Exercise goal — Please extract the lines of the listing starting with the line that contains "Unfavorite Dashboard Redesign via star" and going on through the line that contains "This screenshot has width=1863, height=1397.", and reproduce them verbatim.

-- Start of Excerpted records --

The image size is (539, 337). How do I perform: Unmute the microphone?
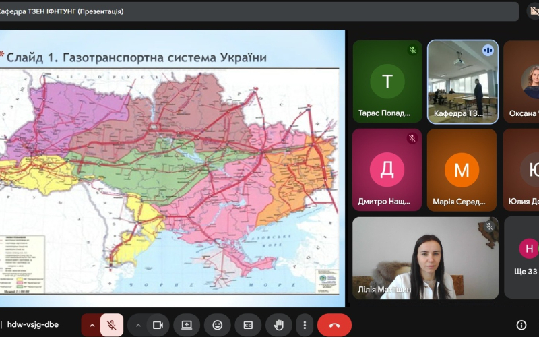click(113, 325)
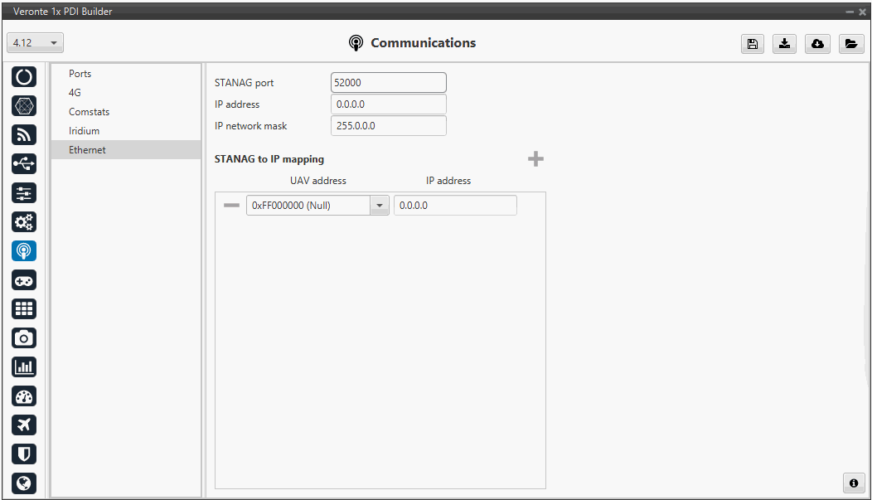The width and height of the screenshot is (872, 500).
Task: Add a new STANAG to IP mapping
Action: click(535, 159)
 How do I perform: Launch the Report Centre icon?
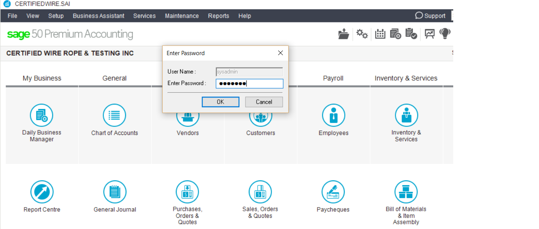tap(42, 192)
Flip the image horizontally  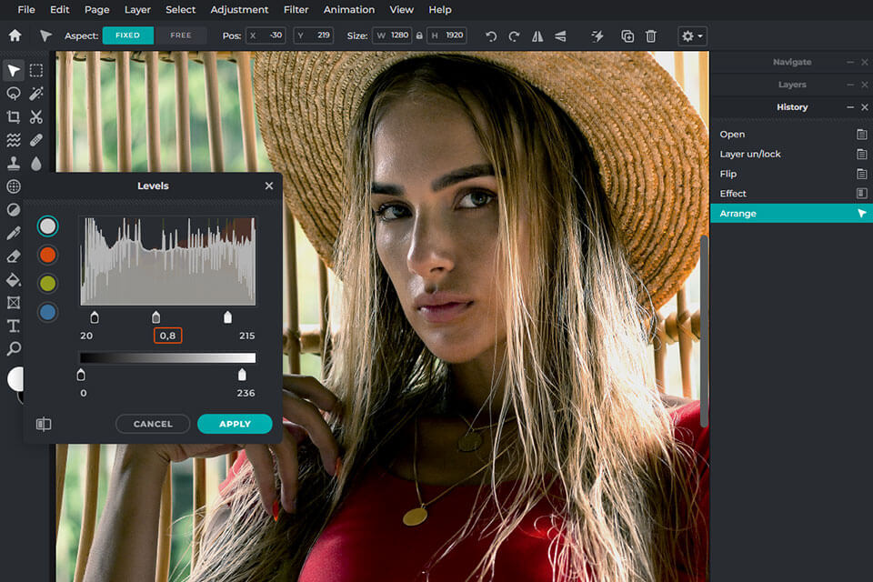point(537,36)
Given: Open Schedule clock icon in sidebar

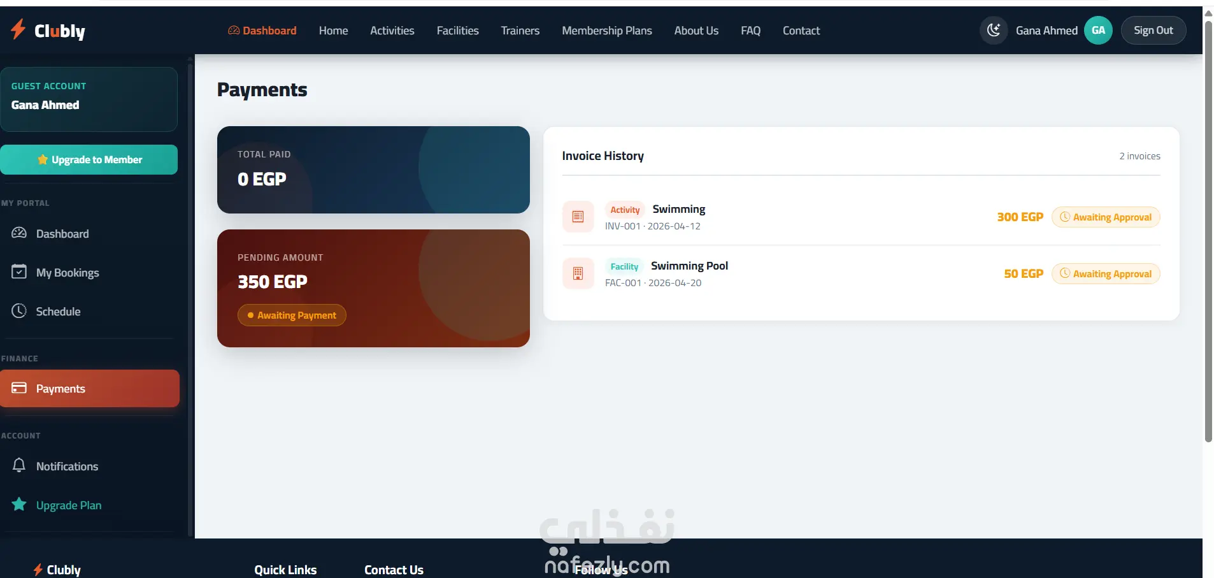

-- End of Excerpted records --
-- Start of Excerpted records --

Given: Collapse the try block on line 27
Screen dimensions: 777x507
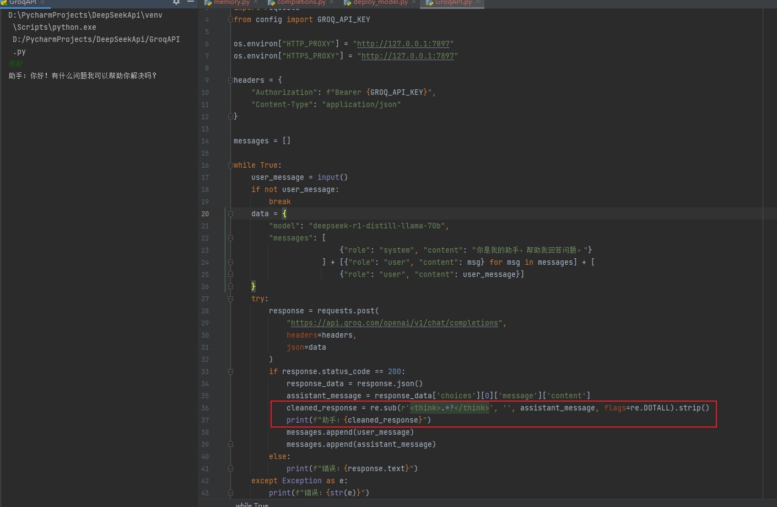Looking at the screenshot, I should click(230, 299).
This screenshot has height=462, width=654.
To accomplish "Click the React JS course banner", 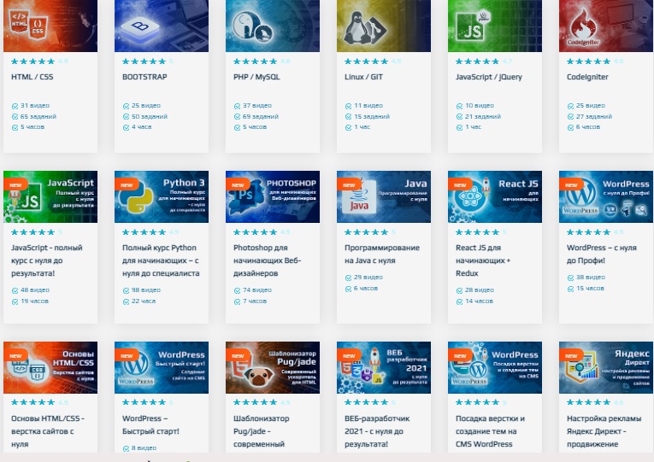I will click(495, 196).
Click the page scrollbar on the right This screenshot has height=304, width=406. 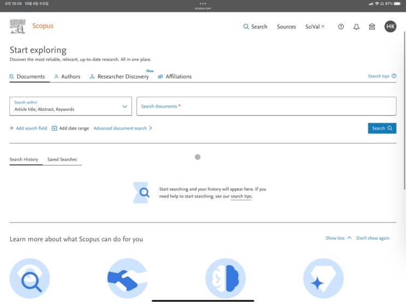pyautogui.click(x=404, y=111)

-- End of Excerpted records --
-- Start of Excerpted records --

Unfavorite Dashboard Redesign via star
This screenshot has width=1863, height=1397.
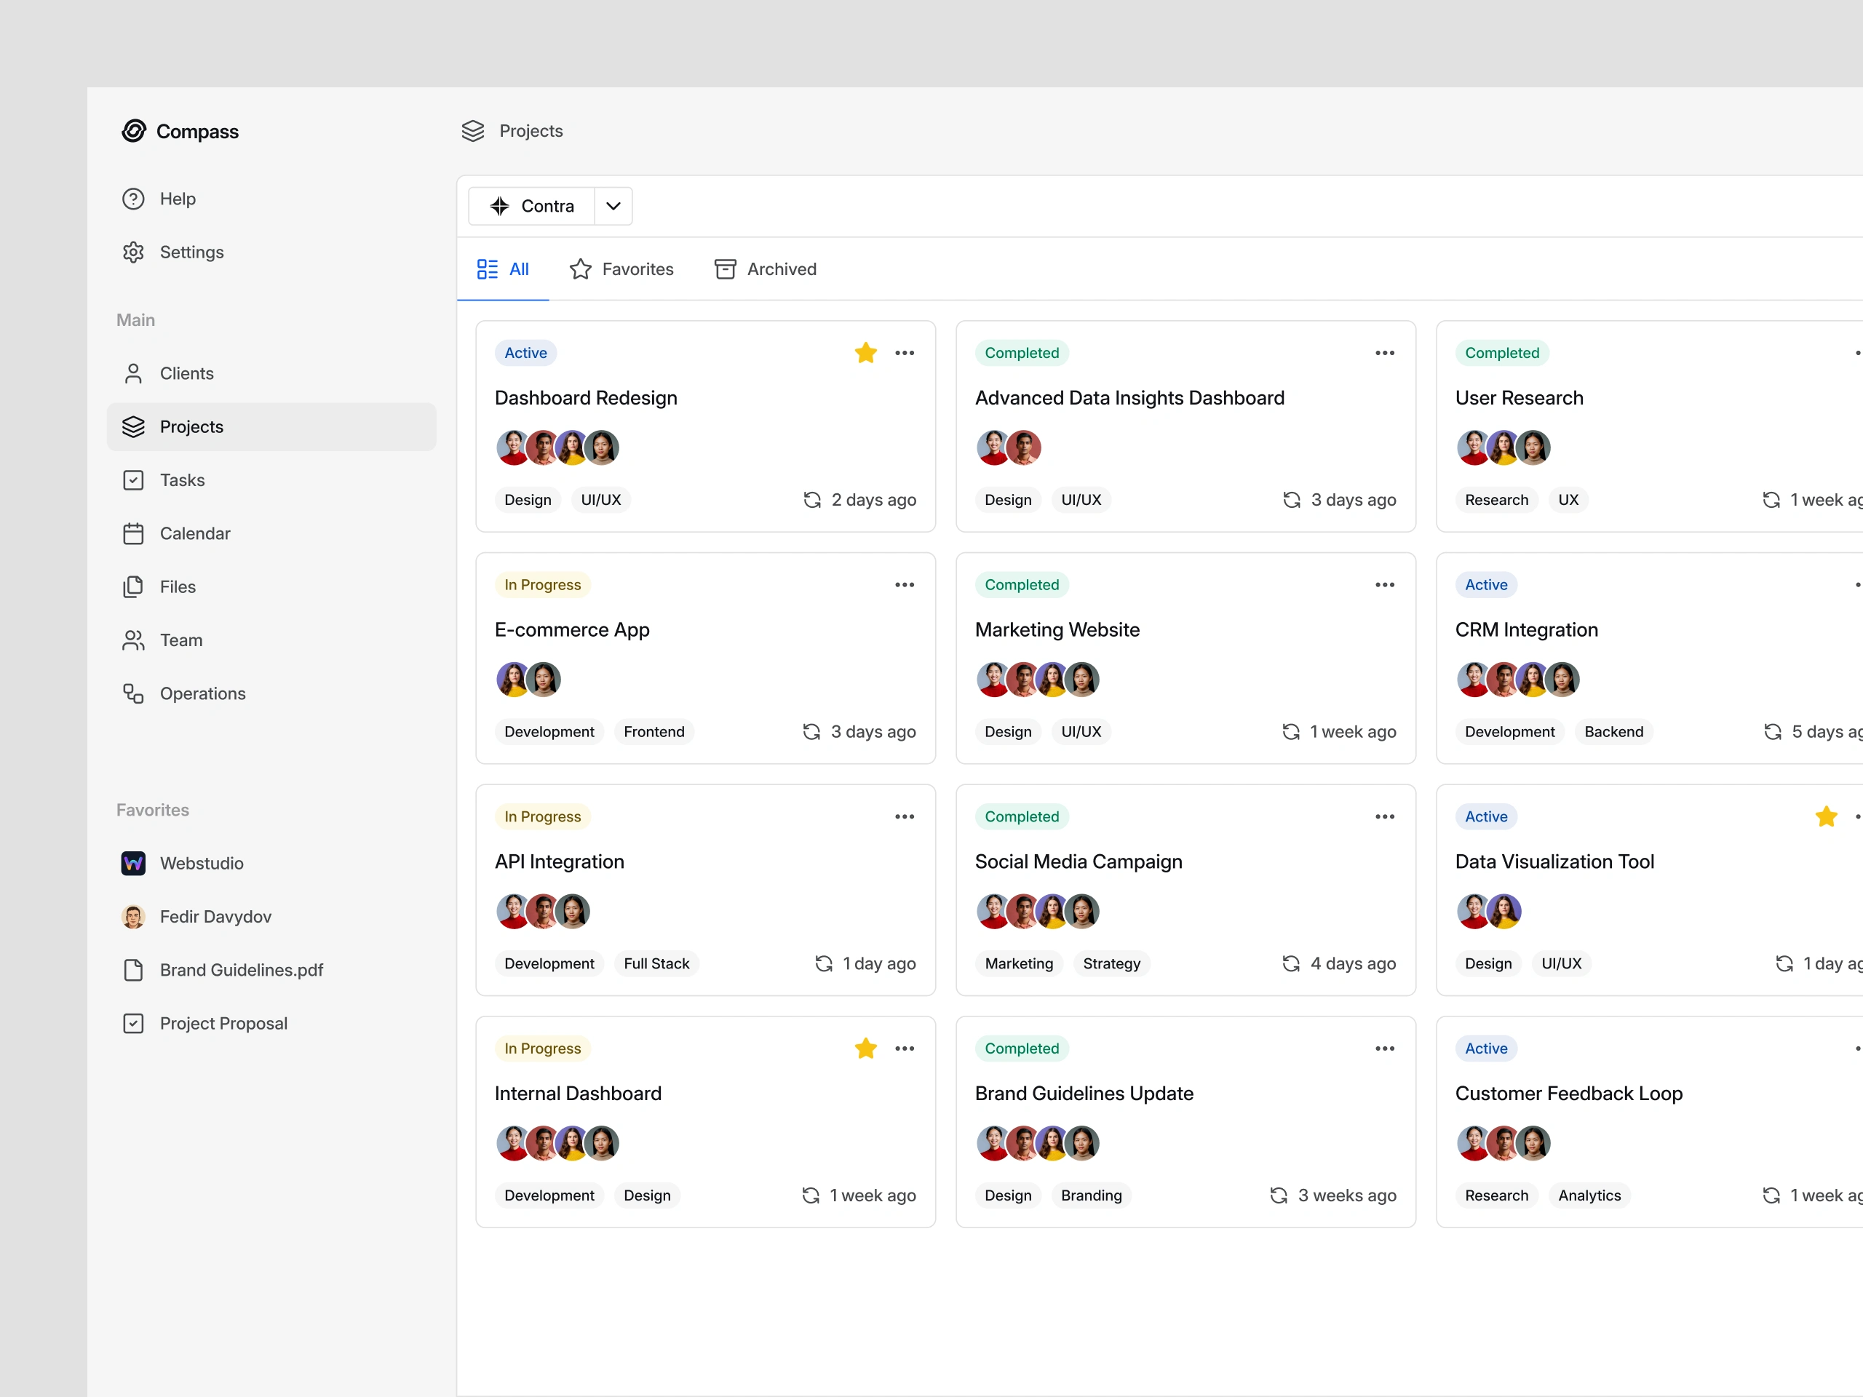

-- End of Excerpted records --

Reply —
Unfavorite Dashboard Redesign via star
This screenshot has width=1863, height=1397.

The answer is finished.